Tiny Connections…

Oct. 7

A nondescript, grey-ish day today. Not really cold enough to justify making a morning fire, and not wet enough to sulk inside…The day before yesterday it was nearly icy, and I did make a fire in the woodburner, and then did my stretches in front of it, luxuriating in the heat. I kept the fire going for much of the morning, going in periodically to feed pieces of wood into the heavy black metal stove. Rich has replaced the woodburner glass on the right side, and re-painted the stove itself, bless him, so the stove looks very smart, ready for its heavy use through the winter. We live around it all through the cold season… As I pulled the kindling out of the feed sack, it struck me how similar this process is to the others I have going at the moment – feed wood into the fire. Strain the kefir grains out of the kefir, and feed it fresh milk. Water the herbs, that I’m growing from cuttings taken from other herbs. And when I make my sourdough starter, which I’m hoping to do today, I will be feeding the starter with fresh flour and water, to keep it going.

Each thing – the kefir, the starter, the herbs – replicate themselves, as only living things can do. Once started, they can recreate themselves indefinitely, given some care. They’re linked in a cycle of perpetual growth and rebirth – and they link me into that cycle as well.

It’s Rich’s perthyn again, I think – that complicated Welsh word that means connection, belonging – but on a whole different level. We’ve been talking about perthyn as it applies to family, and to community. This is perthyn on a microscopic level, with the tiny living organisms that ferment the kefir and leaven the bread. They are alive, so they need feeding. And you can only have a relationship with things that are alive.

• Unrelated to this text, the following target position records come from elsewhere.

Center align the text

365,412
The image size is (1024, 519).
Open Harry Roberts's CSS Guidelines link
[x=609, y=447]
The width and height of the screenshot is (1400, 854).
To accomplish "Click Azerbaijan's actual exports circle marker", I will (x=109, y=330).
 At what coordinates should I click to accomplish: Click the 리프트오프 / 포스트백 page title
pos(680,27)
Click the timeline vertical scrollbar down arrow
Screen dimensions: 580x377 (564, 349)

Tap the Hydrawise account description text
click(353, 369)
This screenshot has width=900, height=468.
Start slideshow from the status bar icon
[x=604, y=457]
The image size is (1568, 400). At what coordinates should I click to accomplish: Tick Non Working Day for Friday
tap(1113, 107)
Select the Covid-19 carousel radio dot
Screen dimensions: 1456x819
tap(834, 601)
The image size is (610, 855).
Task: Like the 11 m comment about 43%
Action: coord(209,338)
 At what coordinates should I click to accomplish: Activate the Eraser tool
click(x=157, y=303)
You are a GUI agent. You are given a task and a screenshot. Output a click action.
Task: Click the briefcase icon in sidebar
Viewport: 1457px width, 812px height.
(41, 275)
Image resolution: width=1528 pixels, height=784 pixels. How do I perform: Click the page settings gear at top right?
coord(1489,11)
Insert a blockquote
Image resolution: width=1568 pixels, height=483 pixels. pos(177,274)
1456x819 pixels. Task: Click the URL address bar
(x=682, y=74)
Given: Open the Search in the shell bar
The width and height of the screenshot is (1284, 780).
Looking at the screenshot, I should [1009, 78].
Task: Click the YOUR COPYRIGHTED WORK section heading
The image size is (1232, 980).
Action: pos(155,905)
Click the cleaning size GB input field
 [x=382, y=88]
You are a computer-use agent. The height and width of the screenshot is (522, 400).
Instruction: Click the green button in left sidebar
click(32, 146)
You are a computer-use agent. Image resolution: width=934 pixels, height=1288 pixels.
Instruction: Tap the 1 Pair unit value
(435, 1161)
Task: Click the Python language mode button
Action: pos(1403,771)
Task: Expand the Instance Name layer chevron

Maybe it comes down to that, in the end. I want my food to be alive – and I want to have a relationship with it. I feed my food, and it feeds me. J.D. Salinger, in his story Teddy, puts it this way,“My sister was only a very tiny child then, and she was drinking her milk, and all of a sudden I saw that she was God and the milk was God.  I mean, all she was doing was pouring God into God, if you know what I mean.”

We often wonder what we’re doing here, trying to be self sufficient. After all, we’ll never truly be “off the grid” – we use electricity, and computers, and diesel for the cars and tractors. We don’t come close to producing all of our own fruits and vegetables. And even the things that I can make – bread, soap, cheese (well, sort of!) I don’t make all the time…Shop-bought bread is easier for sandwiches. Cheddar cheese melts better. And so we buy in the things that we need. The things that we make for ourselves are almost – extra. Luxury items.

But I think, for me, it’s not about trying to pull away from society, or  be “off the grid,” or save money. I simply want more of a quality of aliveness in my life.

Sure, I can buy a tomato wrapped in plastic from the shop. But when I plant a tomato seed, feed it with compost from our sheep, water it with water from our spring, pinch out the sideshoots, watch over it and talk to it and rejoice when it flowers, wait for the small green fruit to ripen, and finally, after many weeks, with infinite satisfaction, twist it gently off the stem – that’s not a tomato. That’s a relationship. It is a real and enduring passion, as real as any love affair. Put it in your mouth and bite down on the sweet, explosive burst of tomato-ness – that’s not food. That’s a feast.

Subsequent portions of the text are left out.